Vladimir_Nesov comments on O O’s Shortform

Vladimir_Nesov 3 Jan 2025 17:29 UTC
9 points
2
Its pretraining recipe is now public, so it could get reproduced with much more compute soon. It might also suggest that scaling of pretraining has already plateaued, that leading labs have architectures that are at least as good as DeepSeek-V3, pump 20-60 times more compute into them, and get something only marginally better.
- O O 3 Jan 2025 20:53 UTC
  1 point
  0
  Parent
  Ah so there could actually be a large compute overhang as it stands?

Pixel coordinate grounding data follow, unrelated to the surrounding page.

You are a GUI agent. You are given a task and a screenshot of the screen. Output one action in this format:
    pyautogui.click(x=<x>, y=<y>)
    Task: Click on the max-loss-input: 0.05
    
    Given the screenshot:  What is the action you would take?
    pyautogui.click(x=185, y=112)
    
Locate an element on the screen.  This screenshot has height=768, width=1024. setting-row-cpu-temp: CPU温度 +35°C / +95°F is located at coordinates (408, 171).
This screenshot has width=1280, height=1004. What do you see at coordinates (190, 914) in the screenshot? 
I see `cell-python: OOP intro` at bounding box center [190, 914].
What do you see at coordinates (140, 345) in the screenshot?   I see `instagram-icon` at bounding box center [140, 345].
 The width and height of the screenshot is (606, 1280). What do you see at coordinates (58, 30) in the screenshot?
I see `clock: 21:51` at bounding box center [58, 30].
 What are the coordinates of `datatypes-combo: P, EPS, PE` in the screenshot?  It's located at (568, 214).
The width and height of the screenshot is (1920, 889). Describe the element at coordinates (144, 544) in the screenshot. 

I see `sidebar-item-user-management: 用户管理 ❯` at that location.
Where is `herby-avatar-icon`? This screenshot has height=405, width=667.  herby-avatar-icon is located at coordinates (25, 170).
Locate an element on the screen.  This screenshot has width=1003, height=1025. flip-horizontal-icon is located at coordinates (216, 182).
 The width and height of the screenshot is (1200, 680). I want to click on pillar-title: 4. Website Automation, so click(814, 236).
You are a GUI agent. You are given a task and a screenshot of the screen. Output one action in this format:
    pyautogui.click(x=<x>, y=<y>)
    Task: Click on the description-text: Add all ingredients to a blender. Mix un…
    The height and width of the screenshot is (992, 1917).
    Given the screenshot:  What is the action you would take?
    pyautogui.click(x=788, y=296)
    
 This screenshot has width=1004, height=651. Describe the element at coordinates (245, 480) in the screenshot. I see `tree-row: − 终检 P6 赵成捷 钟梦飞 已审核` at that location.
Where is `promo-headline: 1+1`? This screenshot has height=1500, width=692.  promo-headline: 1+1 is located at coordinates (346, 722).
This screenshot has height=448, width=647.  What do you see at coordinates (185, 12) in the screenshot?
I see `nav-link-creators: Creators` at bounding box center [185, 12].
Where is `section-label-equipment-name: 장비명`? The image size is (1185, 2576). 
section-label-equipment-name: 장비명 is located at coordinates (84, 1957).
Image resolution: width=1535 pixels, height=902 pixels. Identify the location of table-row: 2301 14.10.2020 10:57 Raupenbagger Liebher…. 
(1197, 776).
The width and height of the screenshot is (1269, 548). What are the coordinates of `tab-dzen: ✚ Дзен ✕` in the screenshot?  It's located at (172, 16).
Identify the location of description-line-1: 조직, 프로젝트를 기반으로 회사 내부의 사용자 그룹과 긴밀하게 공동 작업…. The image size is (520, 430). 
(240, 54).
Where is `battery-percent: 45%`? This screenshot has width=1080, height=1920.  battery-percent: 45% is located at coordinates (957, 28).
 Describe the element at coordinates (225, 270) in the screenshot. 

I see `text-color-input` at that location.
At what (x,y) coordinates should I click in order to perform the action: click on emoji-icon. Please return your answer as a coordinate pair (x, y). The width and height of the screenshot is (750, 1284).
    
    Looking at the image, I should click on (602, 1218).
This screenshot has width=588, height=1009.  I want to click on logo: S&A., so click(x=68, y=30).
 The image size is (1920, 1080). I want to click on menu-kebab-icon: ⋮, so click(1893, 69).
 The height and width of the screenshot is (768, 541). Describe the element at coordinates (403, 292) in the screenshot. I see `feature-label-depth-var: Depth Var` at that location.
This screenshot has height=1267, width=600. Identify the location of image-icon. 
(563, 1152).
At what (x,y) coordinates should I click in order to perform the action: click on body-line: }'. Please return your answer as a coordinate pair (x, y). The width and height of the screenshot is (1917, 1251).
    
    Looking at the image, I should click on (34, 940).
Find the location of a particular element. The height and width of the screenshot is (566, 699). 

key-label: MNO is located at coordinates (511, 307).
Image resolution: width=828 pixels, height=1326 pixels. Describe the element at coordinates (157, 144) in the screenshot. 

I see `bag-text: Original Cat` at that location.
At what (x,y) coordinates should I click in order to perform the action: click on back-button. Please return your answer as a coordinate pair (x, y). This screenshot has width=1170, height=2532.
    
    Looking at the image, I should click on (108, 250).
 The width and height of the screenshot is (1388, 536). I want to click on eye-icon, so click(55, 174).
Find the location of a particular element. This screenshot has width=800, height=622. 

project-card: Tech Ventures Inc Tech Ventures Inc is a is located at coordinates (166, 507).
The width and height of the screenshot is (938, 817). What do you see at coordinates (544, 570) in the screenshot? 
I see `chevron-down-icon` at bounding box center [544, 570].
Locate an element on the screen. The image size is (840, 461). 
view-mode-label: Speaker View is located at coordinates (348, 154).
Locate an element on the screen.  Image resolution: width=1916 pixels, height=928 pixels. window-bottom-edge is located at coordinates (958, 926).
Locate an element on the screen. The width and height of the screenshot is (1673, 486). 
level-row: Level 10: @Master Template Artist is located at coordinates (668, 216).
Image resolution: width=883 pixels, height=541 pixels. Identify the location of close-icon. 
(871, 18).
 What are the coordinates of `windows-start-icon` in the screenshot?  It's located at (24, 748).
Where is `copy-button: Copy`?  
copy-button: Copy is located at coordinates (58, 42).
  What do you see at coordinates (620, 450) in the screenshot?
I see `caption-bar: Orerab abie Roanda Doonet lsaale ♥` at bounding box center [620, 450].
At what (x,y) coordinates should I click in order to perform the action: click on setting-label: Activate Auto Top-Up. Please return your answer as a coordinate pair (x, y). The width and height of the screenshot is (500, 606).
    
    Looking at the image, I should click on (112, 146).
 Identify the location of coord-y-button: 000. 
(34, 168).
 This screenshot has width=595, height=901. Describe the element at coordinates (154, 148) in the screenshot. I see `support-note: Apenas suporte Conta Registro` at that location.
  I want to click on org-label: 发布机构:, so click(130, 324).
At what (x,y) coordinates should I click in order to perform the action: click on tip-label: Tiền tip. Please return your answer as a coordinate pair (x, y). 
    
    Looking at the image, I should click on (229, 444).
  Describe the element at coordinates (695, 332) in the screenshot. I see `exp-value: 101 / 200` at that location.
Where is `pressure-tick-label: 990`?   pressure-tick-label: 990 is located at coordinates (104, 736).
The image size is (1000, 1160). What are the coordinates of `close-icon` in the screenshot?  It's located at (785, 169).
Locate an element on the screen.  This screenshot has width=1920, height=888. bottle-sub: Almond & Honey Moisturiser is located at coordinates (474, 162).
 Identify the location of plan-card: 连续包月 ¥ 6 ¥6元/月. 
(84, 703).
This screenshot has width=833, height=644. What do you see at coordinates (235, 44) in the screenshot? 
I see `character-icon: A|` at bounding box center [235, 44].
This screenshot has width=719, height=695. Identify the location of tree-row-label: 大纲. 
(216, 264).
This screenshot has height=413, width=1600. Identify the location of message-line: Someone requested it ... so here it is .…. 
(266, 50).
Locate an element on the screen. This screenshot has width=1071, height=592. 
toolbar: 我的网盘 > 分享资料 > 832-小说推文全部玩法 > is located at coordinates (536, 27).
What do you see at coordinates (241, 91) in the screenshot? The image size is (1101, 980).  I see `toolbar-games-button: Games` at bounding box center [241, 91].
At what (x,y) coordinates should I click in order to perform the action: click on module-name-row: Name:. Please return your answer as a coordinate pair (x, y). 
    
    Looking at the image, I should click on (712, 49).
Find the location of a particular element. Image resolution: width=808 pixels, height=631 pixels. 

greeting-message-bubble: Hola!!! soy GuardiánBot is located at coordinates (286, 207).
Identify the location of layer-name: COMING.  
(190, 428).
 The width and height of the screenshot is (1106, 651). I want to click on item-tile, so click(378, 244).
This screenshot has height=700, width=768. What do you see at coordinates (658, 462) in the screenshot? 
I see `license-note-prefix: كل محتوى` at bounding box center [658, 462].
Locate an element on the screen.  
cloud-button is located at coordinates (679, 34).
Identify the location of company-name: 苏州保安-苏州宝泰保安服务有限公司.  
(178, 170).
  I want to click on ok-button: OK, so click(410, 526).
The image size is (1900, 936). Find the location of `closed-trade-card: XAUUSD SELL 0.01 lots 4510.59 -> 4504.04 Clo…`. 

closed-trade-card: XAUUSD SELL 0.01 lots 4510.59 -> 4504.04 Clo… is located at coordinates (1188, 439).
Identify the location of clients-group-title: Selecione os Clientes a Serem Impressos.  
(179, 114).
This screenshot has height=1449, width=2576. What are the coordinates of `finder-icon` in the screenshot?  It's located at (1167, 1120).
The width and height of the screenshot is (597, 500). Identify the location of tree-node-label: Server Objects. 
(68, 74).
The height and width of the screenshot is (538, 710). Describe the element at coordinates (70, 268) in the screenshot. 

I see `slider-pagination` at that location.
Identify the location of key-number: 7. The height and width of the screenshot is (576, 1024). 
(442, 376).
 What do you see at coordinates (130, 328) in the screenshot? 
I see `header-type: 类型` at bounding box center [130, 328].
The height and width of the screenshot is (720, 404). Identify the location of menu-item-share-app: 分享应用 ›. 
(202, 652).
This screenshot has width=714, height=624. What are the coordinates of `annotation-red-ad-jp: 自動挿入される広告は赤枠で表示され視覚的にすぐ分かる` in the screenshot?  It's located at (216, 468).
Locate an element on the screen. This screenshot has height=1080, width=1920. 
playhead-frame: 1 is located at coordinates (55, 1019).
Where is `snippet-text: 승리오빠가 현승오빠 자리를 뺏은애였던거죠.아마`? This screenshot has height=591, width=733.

  - Vladimir_Nesov 3 Jan 2025 21:54 UTC
    7 points
    2
    Parent
    There is a Feb 2024 paper that predicts high compute multipliers from using more finer-grained experts in MoE models, optimally about 64 experts activated per token at 1e24-1e25 FLOPs, whereas MoE models with known architecture usually have 2 experts activated per token. DeepSeek-V3 has 8 routed experts activated per token, a step in that direction.
    
    On the other hand, things like this should’ve already been tested at the leading labs, so the chances that it’s a new idea being brought to attention there seem slim. Runners-up like xAI and Meta might find this more useful, if that’s indeed the reason, rather than extremely well-done post-training or even pretraining dataset construction.